With police in bright blue uniforms politely funnelling the crowds, the believers filed into the 700-year-old monastery that was given back to the Russian Orthodox Church last year after being used for decades as a warehouse.
'We estimate that there were 15,000' people in the congregation summoned by the church bells to worship, said Aleksei Ryzyanin, a church official.
Many of the Russians stood for the entire four-hour liturgy sung in the open air on a day that began with rain and gave way to sunshine by the time the service ended at 2 p.m.
The service was held in an courtyard that is surrounding by buildings, including churches, all of which were too small to accommodate the crowd.
Patriarch Pimen, head of the Russian Orthodox Church, led the service and blessed the congregation as part of a heritage that exceeds many times the 70-year history of Communist rule in the Soviet Union.

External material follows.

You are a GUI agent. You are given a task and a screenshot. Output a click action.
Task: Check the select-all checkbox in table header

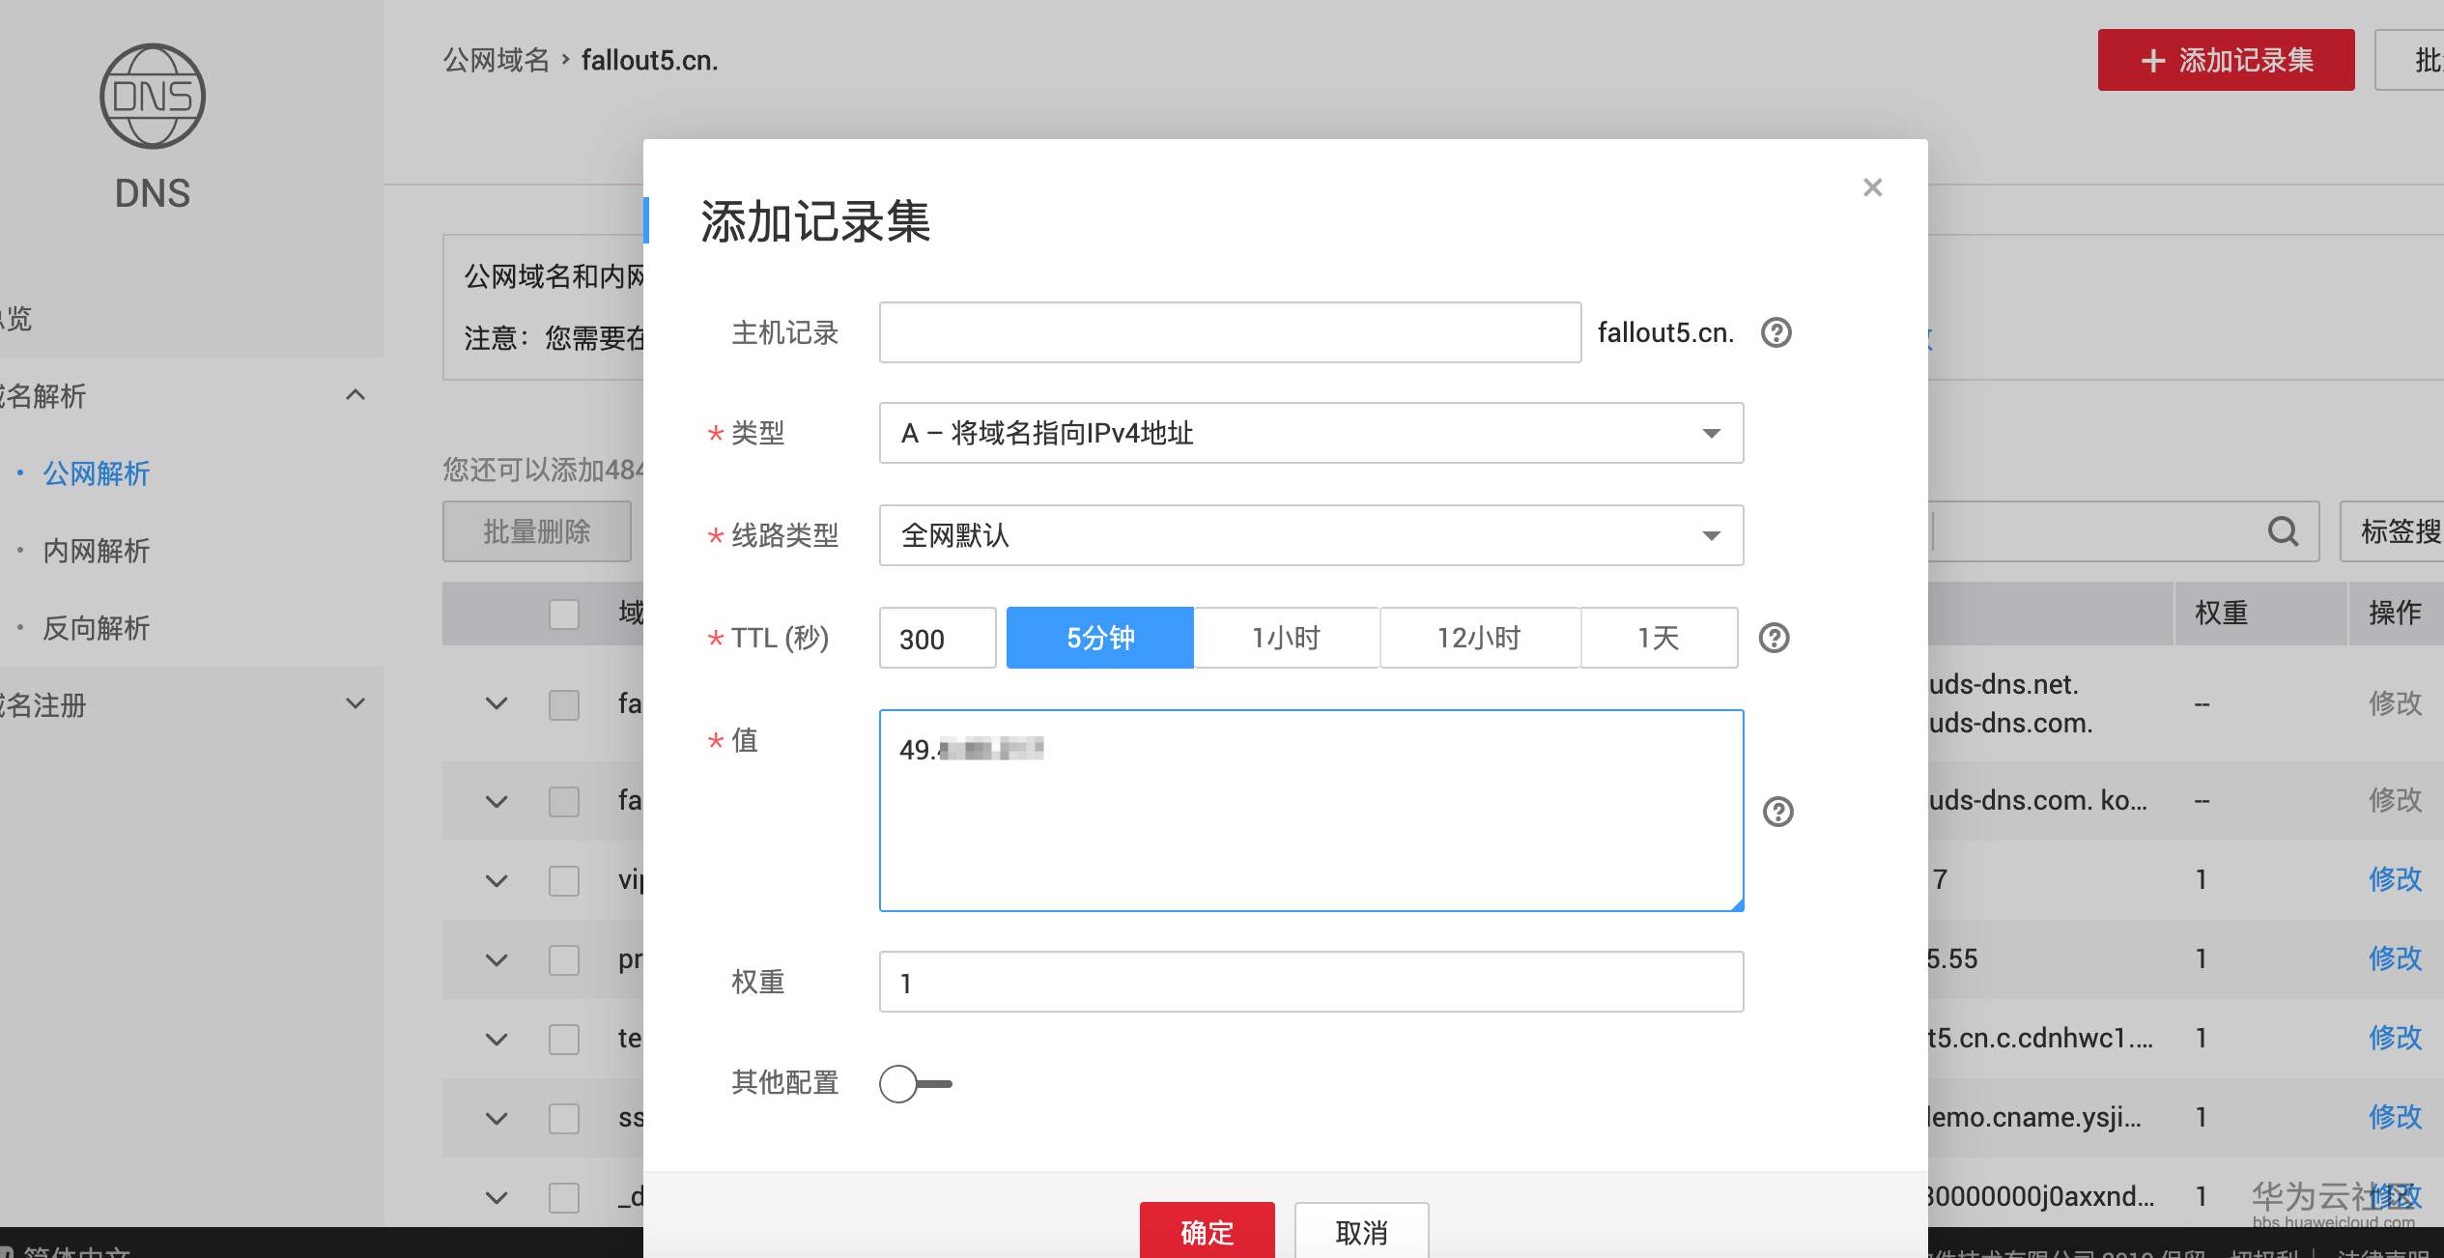564,614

'I want to congratulate you on this festive day of ours, on the 1,000th anniversary of Christianity in Russia,' Pimen said. 'May God bless you with health and strength so that you always belong to the Russian Orthodox Church.'
Joining the celebration were eight cardinals from the Roman Catholic Church in purple robes led by Vatican Secretary of State Agostino Casaroli and Cardinal John O'Connor, archbishop of New York.
'The events of 1,000 years ago put your state on a par with the states of that time, brought you close to European culture, Casaroli said, recalling the baptism of the ancient kingdom of Rus in 988.

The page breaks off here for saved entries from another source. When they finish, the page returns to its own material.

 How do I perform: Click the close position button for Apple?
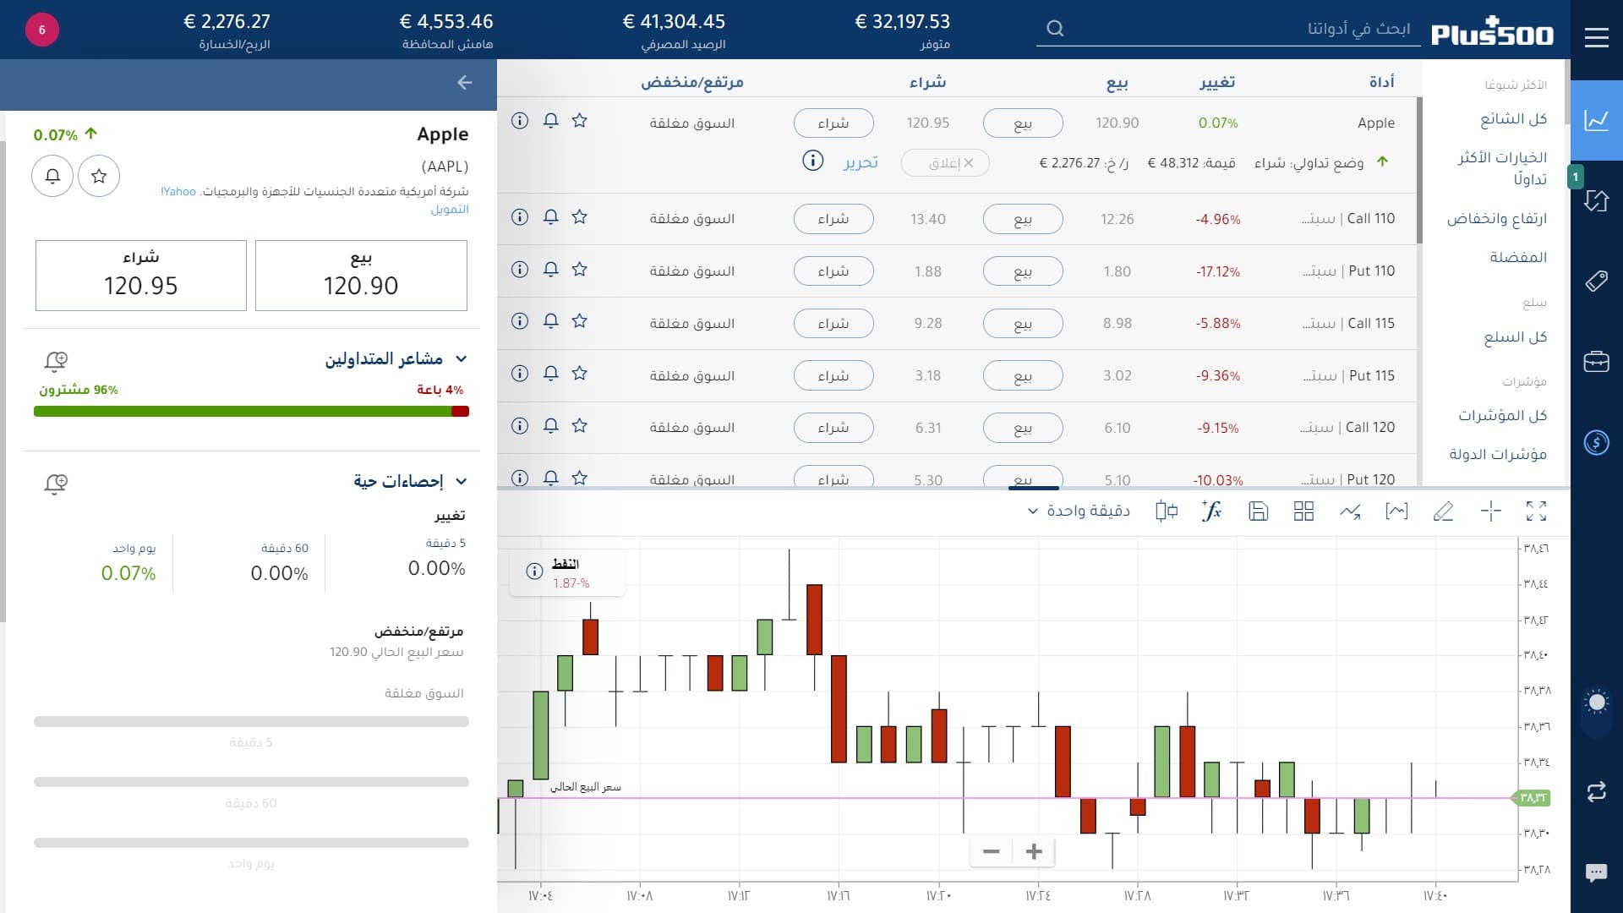[945, 162]
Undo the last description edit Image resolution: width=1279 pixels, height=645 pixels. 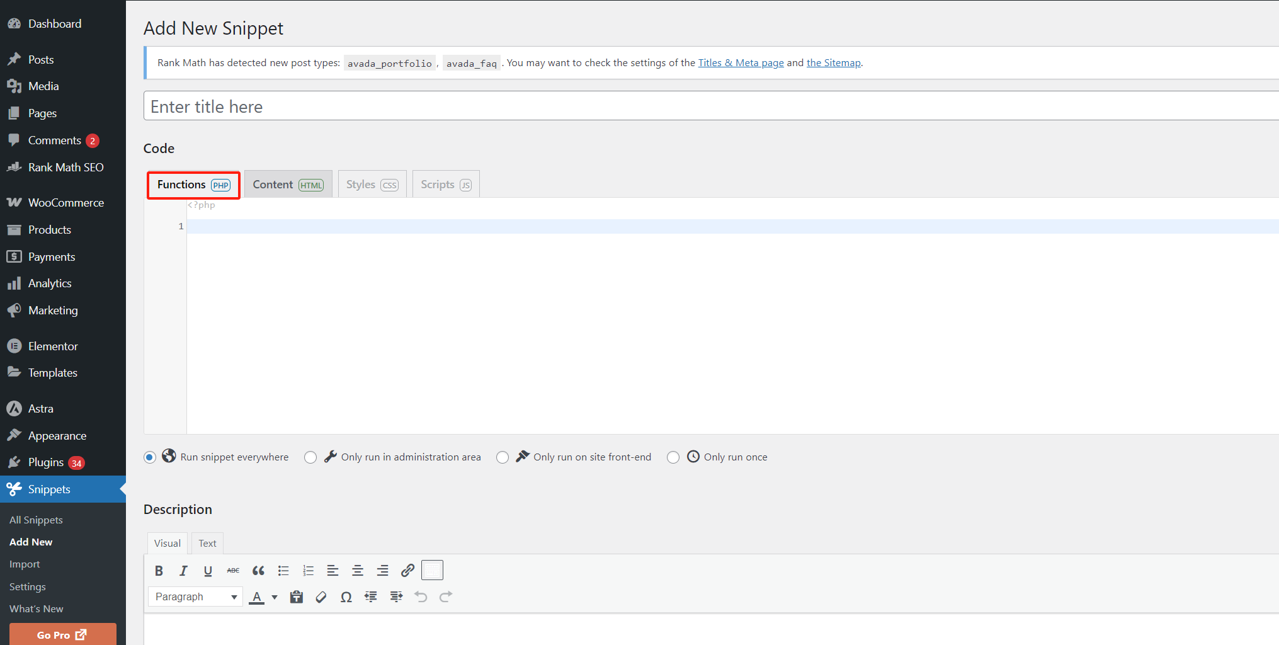pos(421,596)
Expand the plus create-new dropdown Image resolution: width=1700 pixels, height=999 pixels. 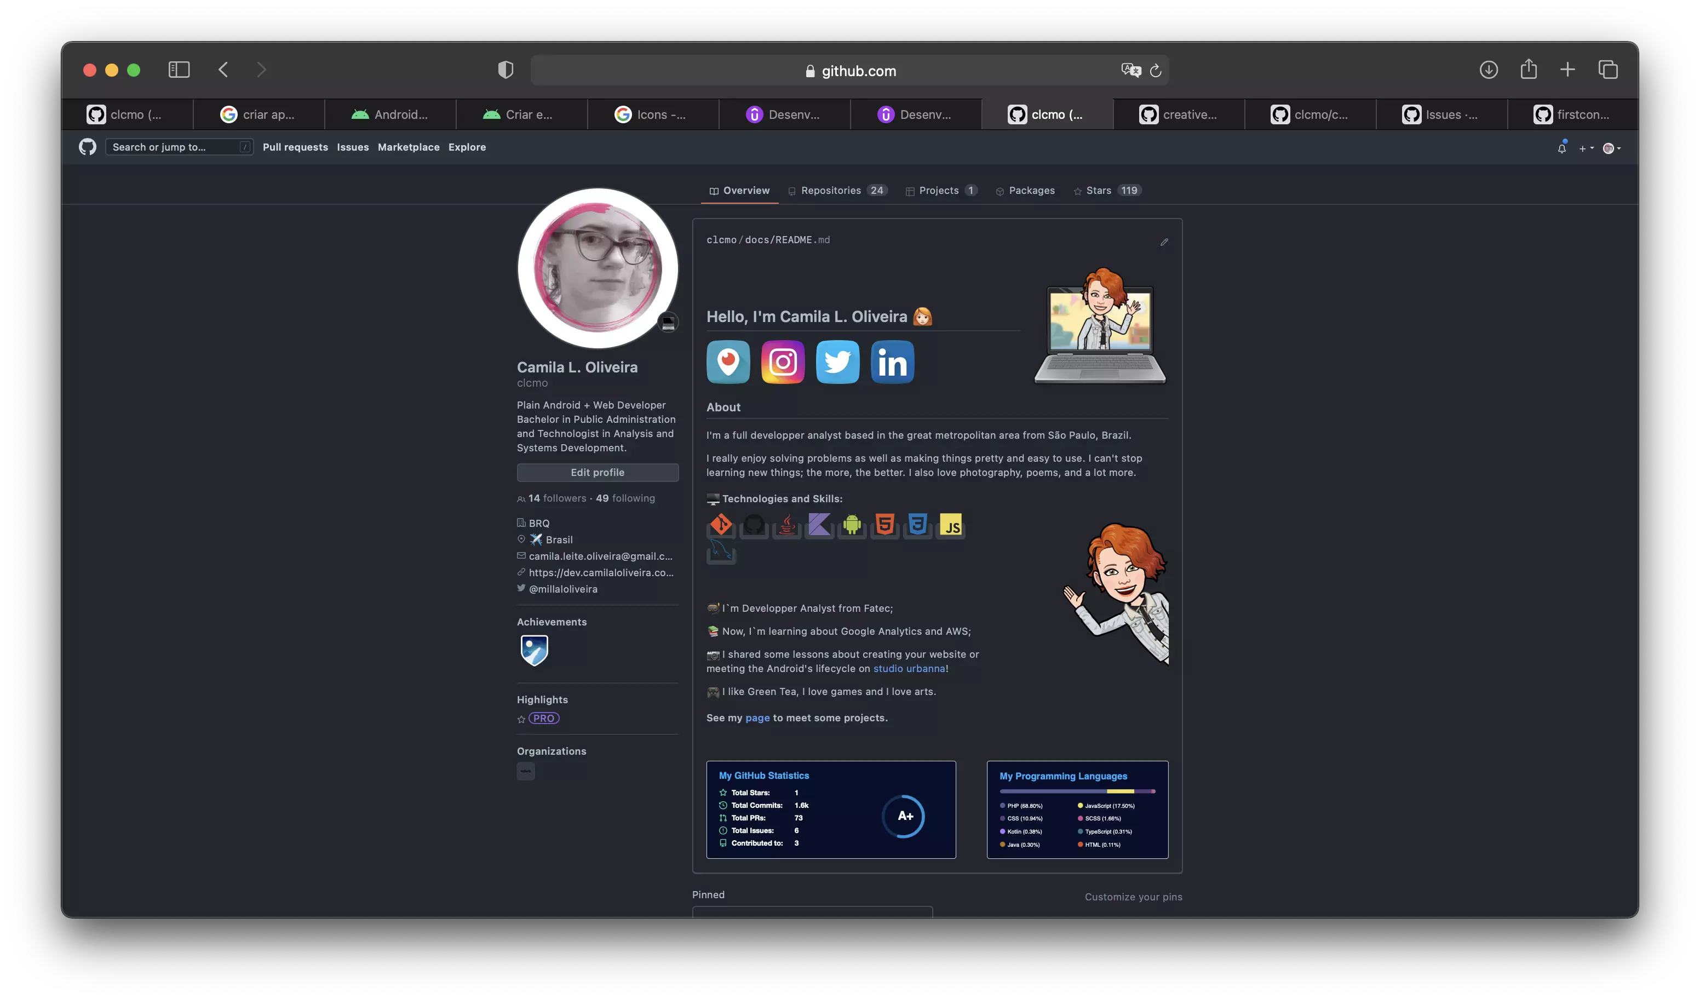pyautogui.click(x=1586, y=148)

The Vatican delegation was the most high-ranking to appear on Russian soil, although Russian church officials had hoped Pope John Paul II might attend. The pontiff has been critical of Soviet treatment of Catholics in Poland and Lithuania.
Metropolitian Filaret of Minsk and Byelorrussia, the second highest ranking Russian Orthodox churchman, hailed Soviet leader Mikhail Gorbachev's reforms in his message.
'We welcome with joy the thousands of signs of spiritual revival which are resounding in our country,' Filaret said. 'We fervently hail the process of perestroika which is called to correct the negative consequences of the past.'
Gorbachev's reforms returned 18 places of worship last year and 80 this year to the Russian Orthodox Church after years of desecration and demolition of the parish churches whose golden domed cupolas once dotted the countryside.
On the eve of the Communist Revolution in 1917, there were 70,000 churches in a country known as 'Holy Russia.' By the time Gorbachev came to power in March 1985, only 7,000 churches were open for worship.
The white-walled Danilov Monastery compound, which was visited by President Reagan during the recent Moscow summit, was given back to the patriarch by Gorbachev as part of his liberal trend for respect of religion in the avowedly atheistic Soviet Union.
The celebrations began last Saturday in the most public acceptance of the church since World War II when dictator Josef Stalin enlisted its support after years of trying to extinguish religion condemned as a vestige of bourgeois society. No Communist Party official attended Sunday's service.